BTW, the movie is a dissapointment. While watching Japanese schoolgirls run around killing eachother in ultra-violence style is fun, they *destroy* the plotlines...

12 Jul 2003 | scottmt said...

on the top of my bookshelf are

"Acid Dreams" by Matrin A. Lee and Bruce Shlain. Riveting tale of the birth and proliferation of LSD through america, mostly due to CIA cold war espionage dreams.

"Pattern Recognition" by William Gibson. His latest and IMHO greatest since the Sprawl series. Nuff said!

"Harry Potter and the order of the Phoenix" by J.K Rowling. FictionAddciton, can't put it down ifyoureintothatkindofthing.

"DMT: The Spirit Molecule" by Dr. Rick Strassman. Modern day psychedelic drug research, implications, theories, and the tale of red tape that led to the project's termination.

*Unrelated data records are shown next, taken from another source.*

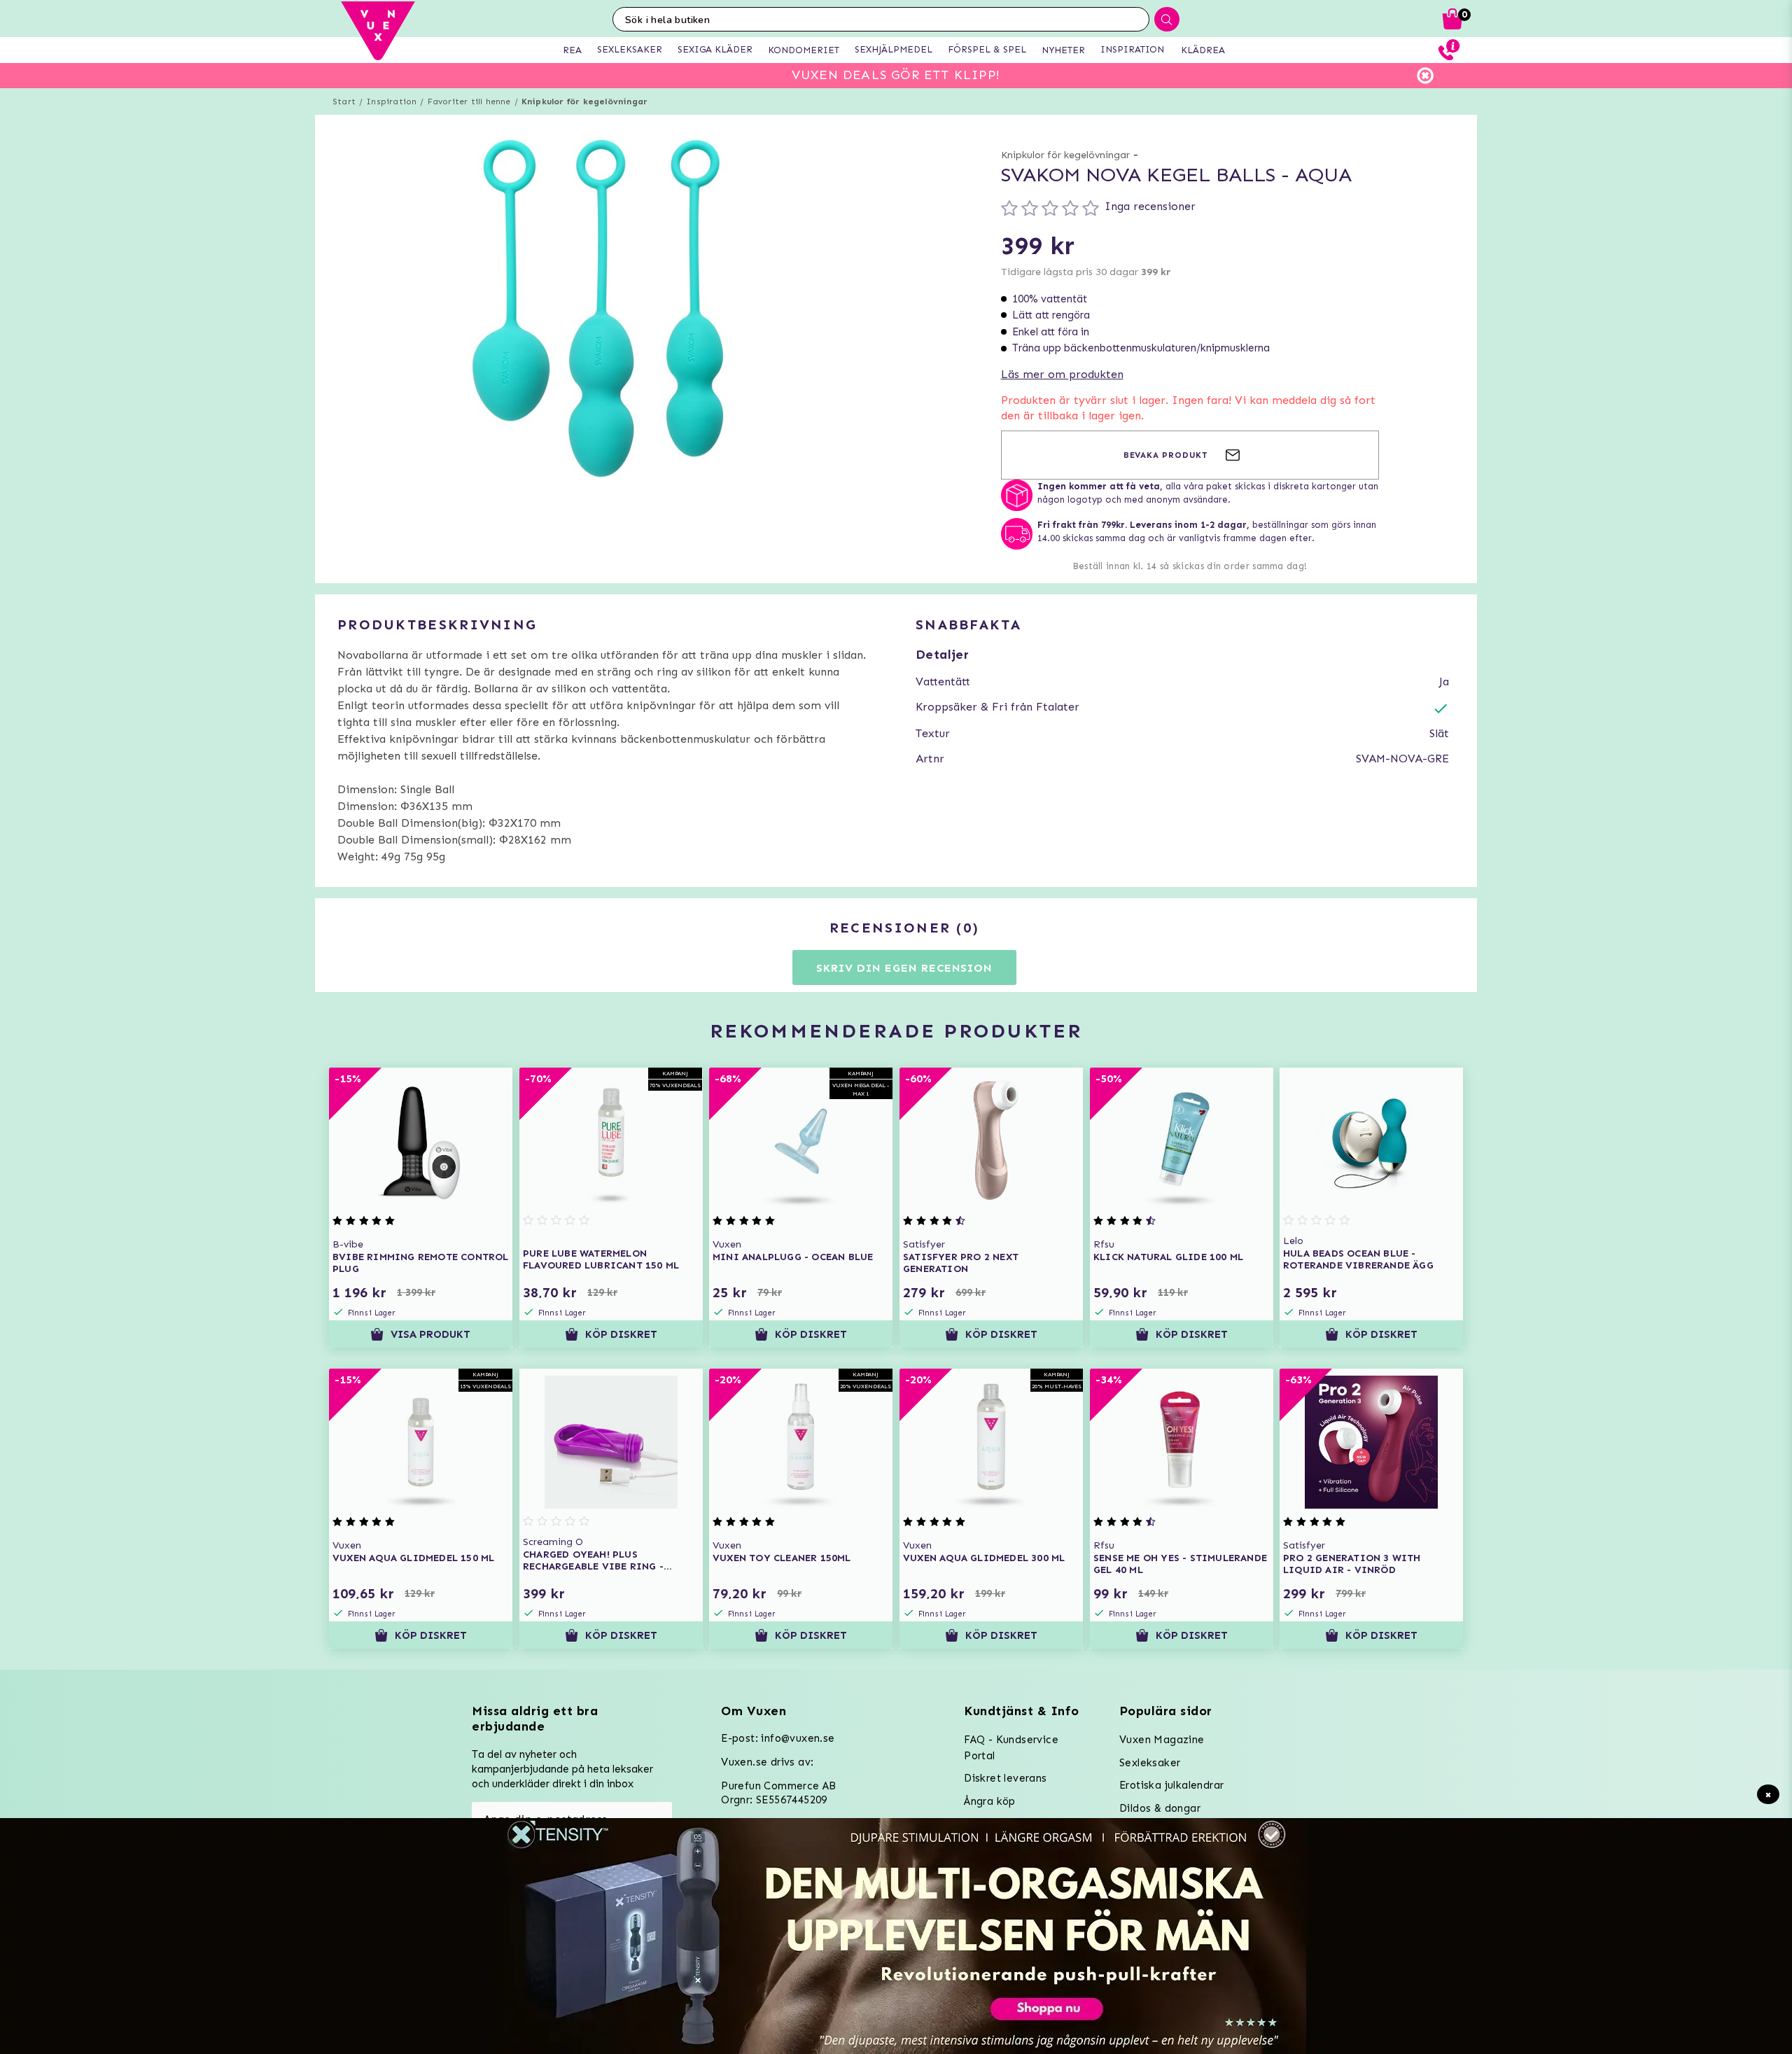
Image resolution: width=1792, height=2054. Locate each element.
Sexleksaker (1149, 1762)
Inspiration (391, 101)
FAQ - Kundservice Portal (1011, 1747)
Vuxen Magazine (1162, 1739)
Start (344, 101)
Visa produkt (430, 1334)
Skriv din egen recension (904, 967)
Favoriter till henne (469, 101)
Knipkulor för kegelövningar (585, 101)
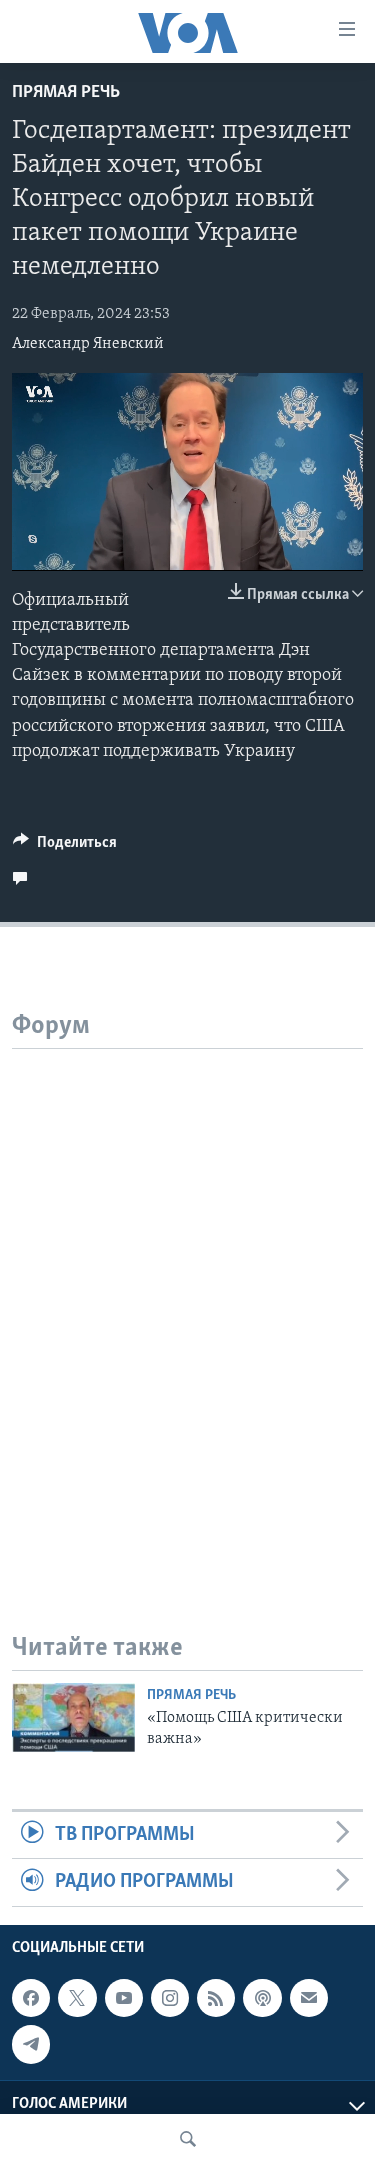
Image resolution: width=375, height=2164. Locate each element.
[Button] (65, 847)
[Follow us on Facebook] (31, 1998)
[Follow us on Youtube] (124, 1998)
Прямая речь (66, 93)
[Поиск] (188, 2139)
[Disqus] (187, 1299)
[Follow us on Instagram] (170, 1998)
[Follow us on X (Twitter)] (77, 1998)
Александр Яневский (88, 344)
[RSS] (216, 1998)
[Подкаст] (262, 1998)
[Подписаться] (309, 1998)
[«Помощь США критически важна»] (73, 1717)
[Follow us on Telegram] (31, 2044)
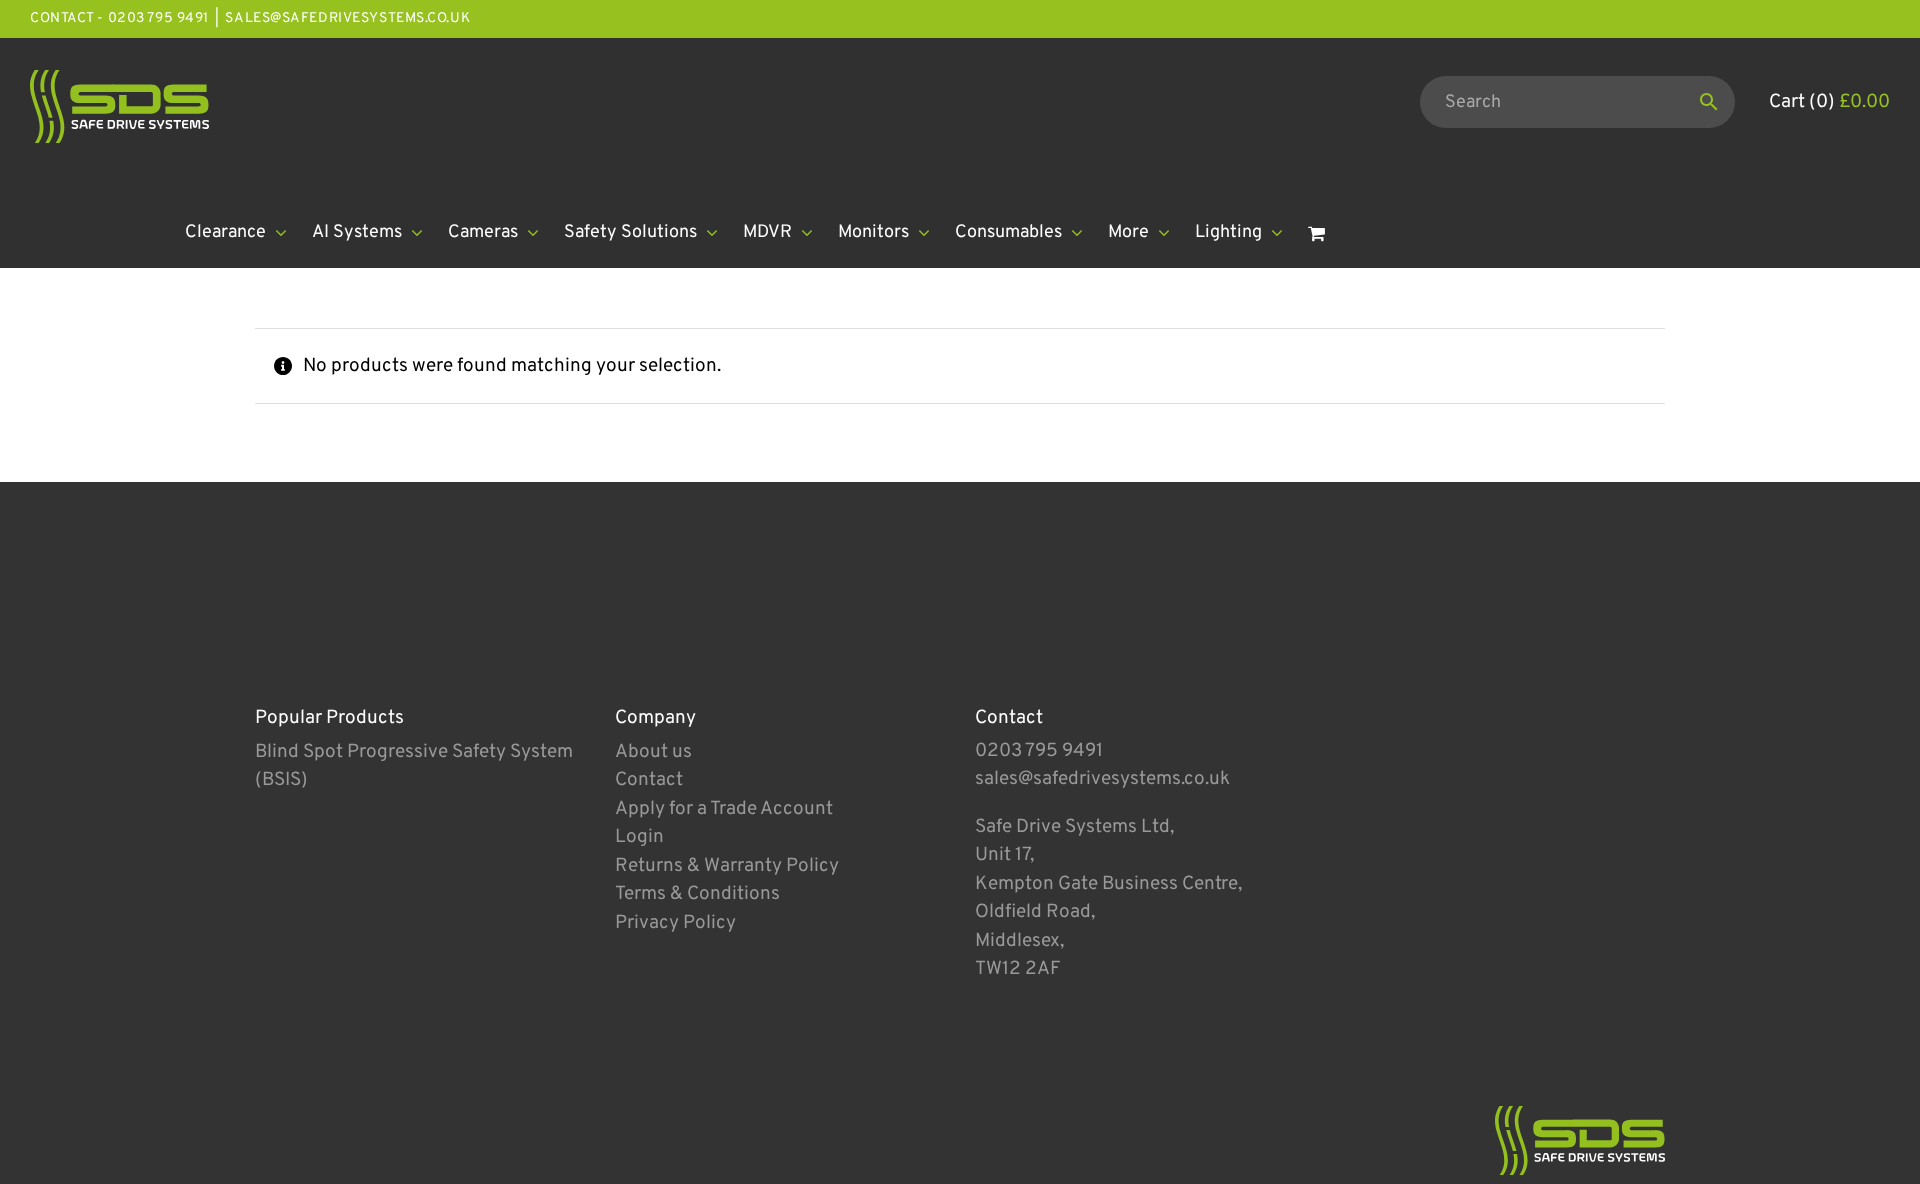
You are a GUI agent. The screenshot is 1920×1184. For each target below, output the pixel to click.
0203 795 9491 (1039, 751)
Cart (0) (1829, 102)
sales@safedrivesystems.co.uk (347, 18)
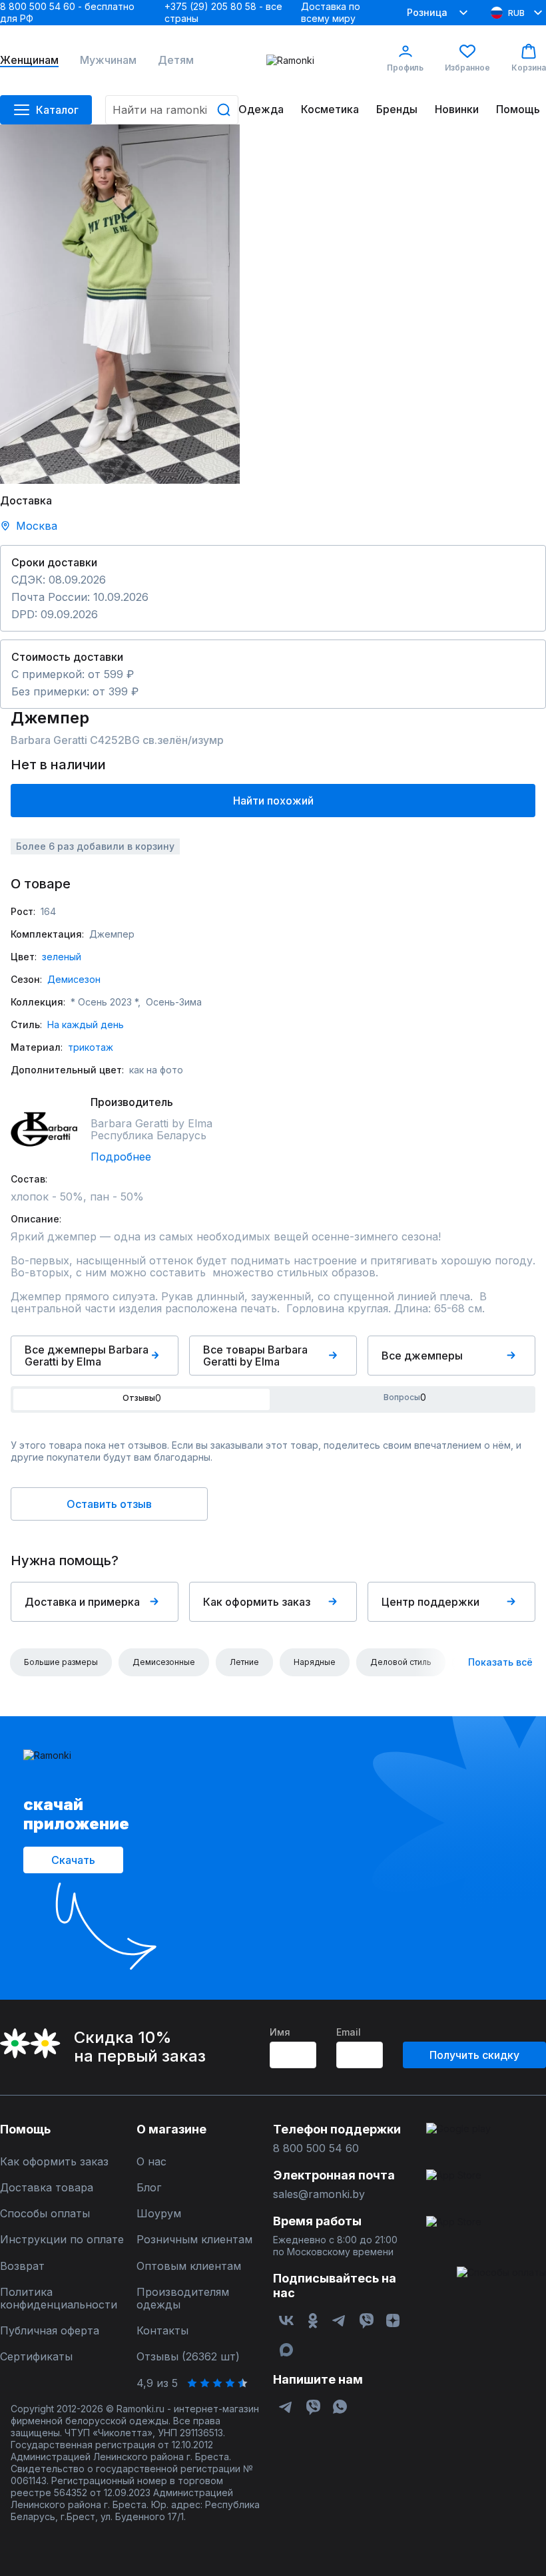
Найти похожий (273, 800)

finally, and I've been trying to read this one for a few years now

"The Non-Local Universe: New Physics and Matters of Mind" by Nadeua and Kafatos. Quantum physics and the death of the Cartesian divide between mind and matter. Written by a scientist and a philosopher.

13 Jul 2003 | Andrerib said...

The coudal site is great! It just proves that comunicating and opening a company towards the user does improve the overall exprerience. I like the posters but I wouldn't usually buy them. But here you watch them being hand made and just want to own such a precious thing.

Their website is such an interesting piece of work and has so many interesting stuff that you just want too stick around.

A couple weeks ago I read an article (can't remember where, sorry) in which a boat contruction company had the idea of publishing a page for each boat they sell. Since they build custom boats the cuild easily integrate the website experience with the construction process allowing the user (and client) to feel more close to the project that was being made for them.

At company level it allowed them to correct construction errors sooner (thus spending less) in the process because people would actually logon to their website and watch their boats (hi-res) pictures carefully identifying any mistake.

So congratulations coudal for the great experience!

31 Jan 2005 | compatelius said...

bocigalingus must be something funny.